How to Use Pandas for Web Scraping and Saving Data (2 examples)

Updated: February 28, 2024 By: Guest Contributor Post a comment

Introduction

Web scraping is the process of extracting data from websites. While libraries like BeautifulSoup and Scrapy are popular for web scraping, Pandas offers a simpler approach for certain tasks, particularly when data is contained in tables or CSV files accessible via a URL. Pandas can read this data directly into a DataFrame, making it ready for analysis or processing.

Pandas, a highly versatile library in Python, is primarily known for data manipulation and analysis. Interestingly, with its powerful data handling capabilities, it can also be leveraged for web scraping tasks. This tutorial will guide you through using Pandas for web scraping and how to store that data efficiently, with two practical examples.

Prerequisites

  • Basic understanding of Python
  • Python installed on your system
  • Pandas library installed (pip install pandas)
  • Optional: Requests library installed for advanced examples (pip install requests)

Example 1: Extracting Table Data from a Web Page

In our first example, we’ll scrape tabular data directly from a web page into a DataFrame. This method is straightforward when the data is presented in a table format on the website.

import pandas as pd

# URL containing the table you want to scrape
data_url = 'https://example.com/table'

# Use read_html to extract tables from the URL
# The result is a list of DataFrame objects
# We assume there's only one table, hence [0]
table = pd.read_html(data_url)[0]

table.head()

The above code fetches the table data from the specified URL and loads it into a DataFrame.
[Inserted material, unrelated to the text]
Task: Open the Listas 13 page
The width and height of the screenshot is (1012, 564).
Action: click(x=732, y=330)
The head() method displays the first few rows of the table, giving you a glimpse of the data.

Example 2: Scraping and Saving Data with More Control

For more complex scraping tasks, where more control over the HTTP request is required or the data isn’t in a straightforward table format, combining Pandas with the Requests library can be powerful. Here, we’ll extract data from a web page and manipulate it into a structured DataFrame, then save it as a CSV file.

import requests
import pandas as pd
from io import StringIO

# Target URL
url = 'https://example.com/customdata'

# Headers to mimic a browser visit
headers = {'User-Agent': 'Mozilla/5.0'}

# Sending GET request
response = requests.get(url, headers=headers)
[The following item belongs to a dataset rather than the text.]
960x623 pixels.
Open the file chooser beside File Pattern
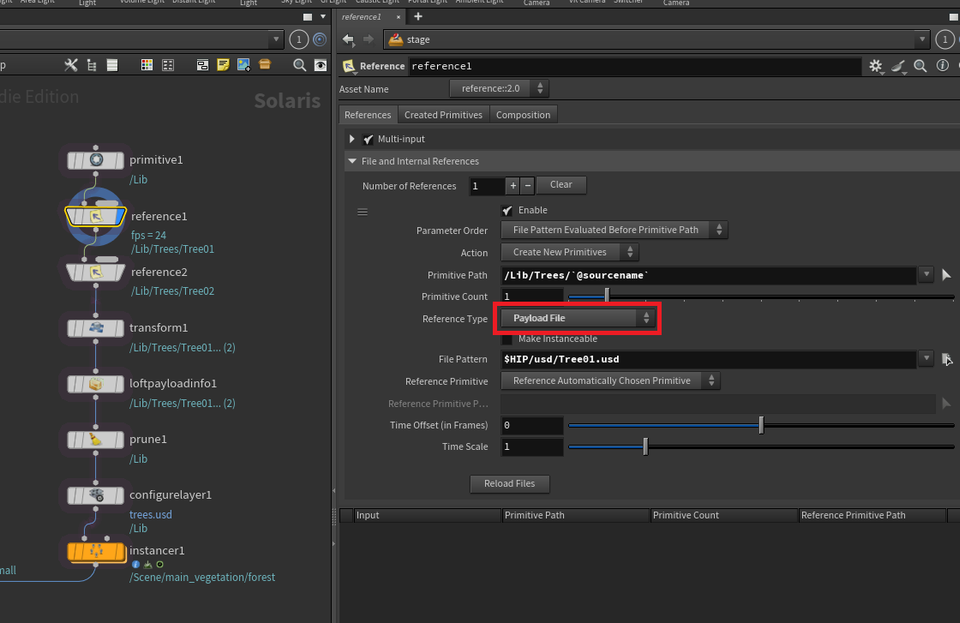pos(946,359)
# Assume the response contains CSV-formatted data
csv_data = response.text

# Creating a DataFrame from the CSV data
df = pd.read_csv(StringIO(csv_data))

df.head()

# Saving the DataFrame to a CSV file
df.to_csv('scraped_data.csv', index=False)
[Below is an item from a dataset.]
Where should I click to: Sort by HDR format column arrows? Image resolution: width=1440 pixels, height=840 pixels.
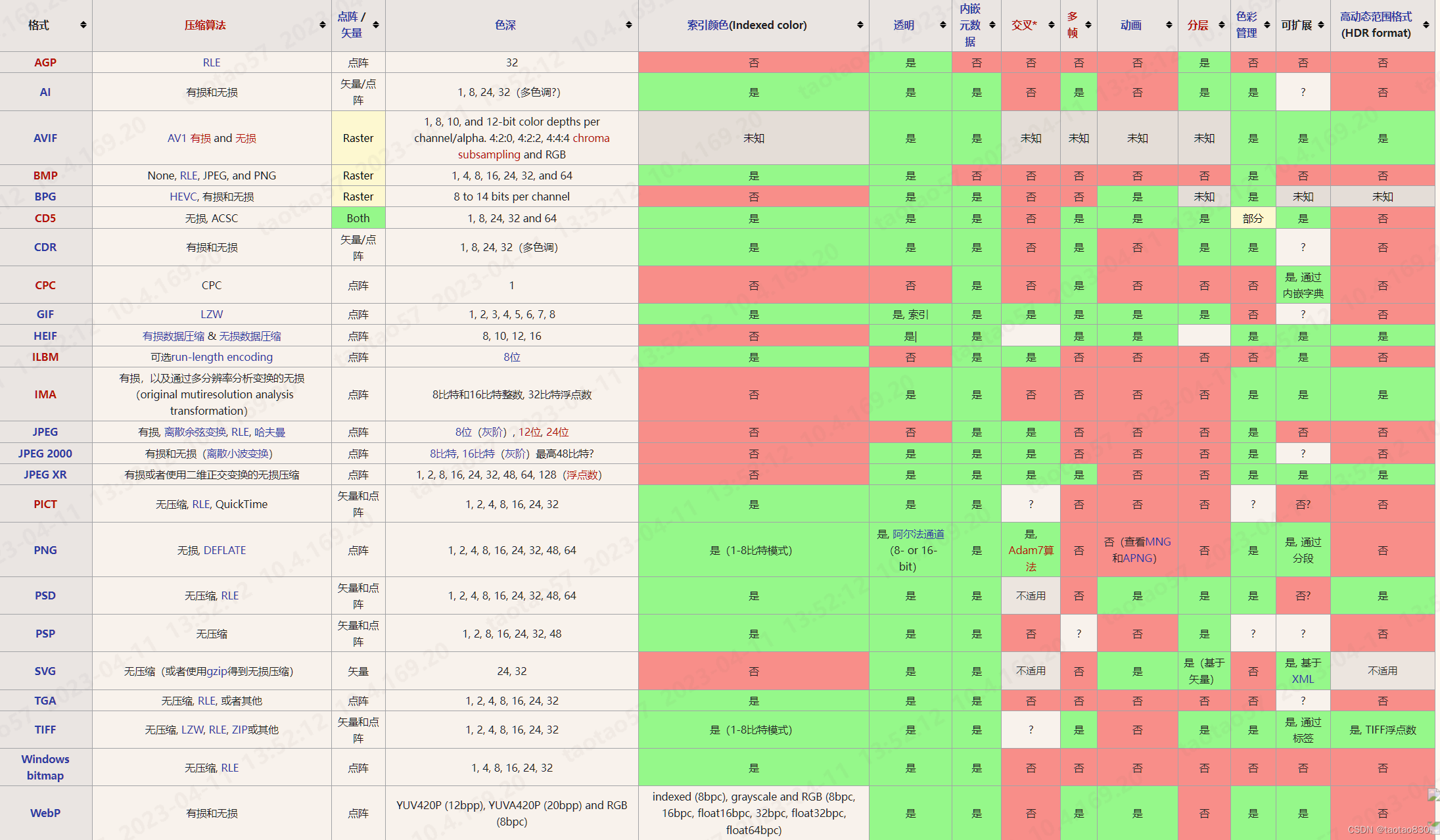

This example demonstrates fetching content from a page, converting it into a DataFrame, and saving it. This method is useful when dealing with CSV data embedded or generated by web pages.

Conclusion

Pandas, while not a dedicated web scraping tool, offers a simple yet powerful approach for certain web scraping tasks, especially when dealing with data in tabular form or accessible via CSV. These examples showcase just a glimpse of what’s possible with Pandas in the realm of data extraction and manipulation.